Le rapporteur de la commission du budget, M. Louis Marin, député de Nancy, est tout acquis à l'amendement Engerand, dont les signataires, nous le savons, espèrent obtenir l'adhésion quasi unanime de la Chambre. Ainsi s'affirmera qu'il s'agit bien là d'une oeuvre nationale et non point d'une oeuvre de parti.
Le sacrifice demandé est faible. Il est urgent. Les 20.000 francs ajoutés au crédit de 358.000 francs du chapitre 20 du budget des Affaires étrangères (Entretien des immeubles français à l'étranger), pourront sauver Longwood d'une ruine immédiate. Il est donc inopportun de songer, dès maintenant, pour relever les ruines de Sainte-Hélène, soit à une souscription publique qui, évidemment, donnerait dix fois les sommes nécessaires, soit--comme le proposait un de nos lecteurs bien inspiré--à une collecte entre tous les membres de la Légion d'honneur. Que l'État s'acquitte lui-même des devoirs de l'État. Ce sera mieux,-et plus digne.
L'INAUGURATION DU MUSÉE ANDRÉ
Le magnifique musée du boulevard Haussmann, contenant les inestimables collections léguées à l'Institut par Mme Edouard André, et dont notre numéro de Noël a révélé au grand public de L'Illustration les sensationnelles merveilles, est maintenant officiellement ouvert: lundi matin, le président de la République l'inaugurait par une visite.

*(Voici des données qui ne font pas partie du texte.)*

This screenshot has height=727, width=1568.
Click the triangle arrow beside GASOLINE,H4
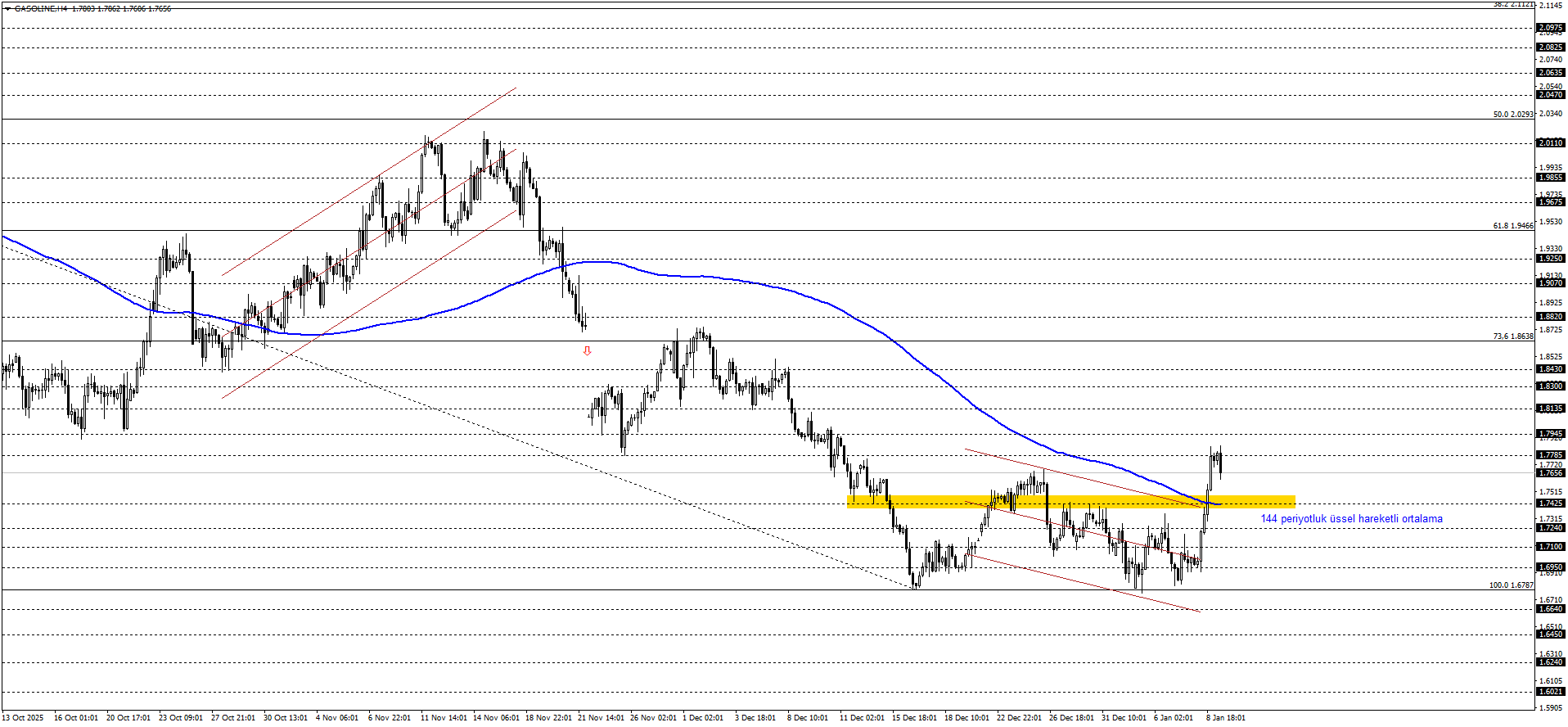[8, 9]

Guidé par M. Émile Bertaux, conservateur, il s'y attarda longtemps, goûtant en connaisseur éclairé, en érudit, en artiste, le charme et la beauté de tant de chefs-d'oeuvre rassemblés.
Dans la grande salle de la Renaissance, on présenta à la signature du chef de l'État un registre, posé sur une vénérable table du seizième siècle. Il y apposa sa signature, suivie de la mention «de l'Académie française».
M. Poincaré au musée André, devant la fresque de Tiepolo.
Derrière le Président, M. Émile Bertaux et M. Léon Bérard.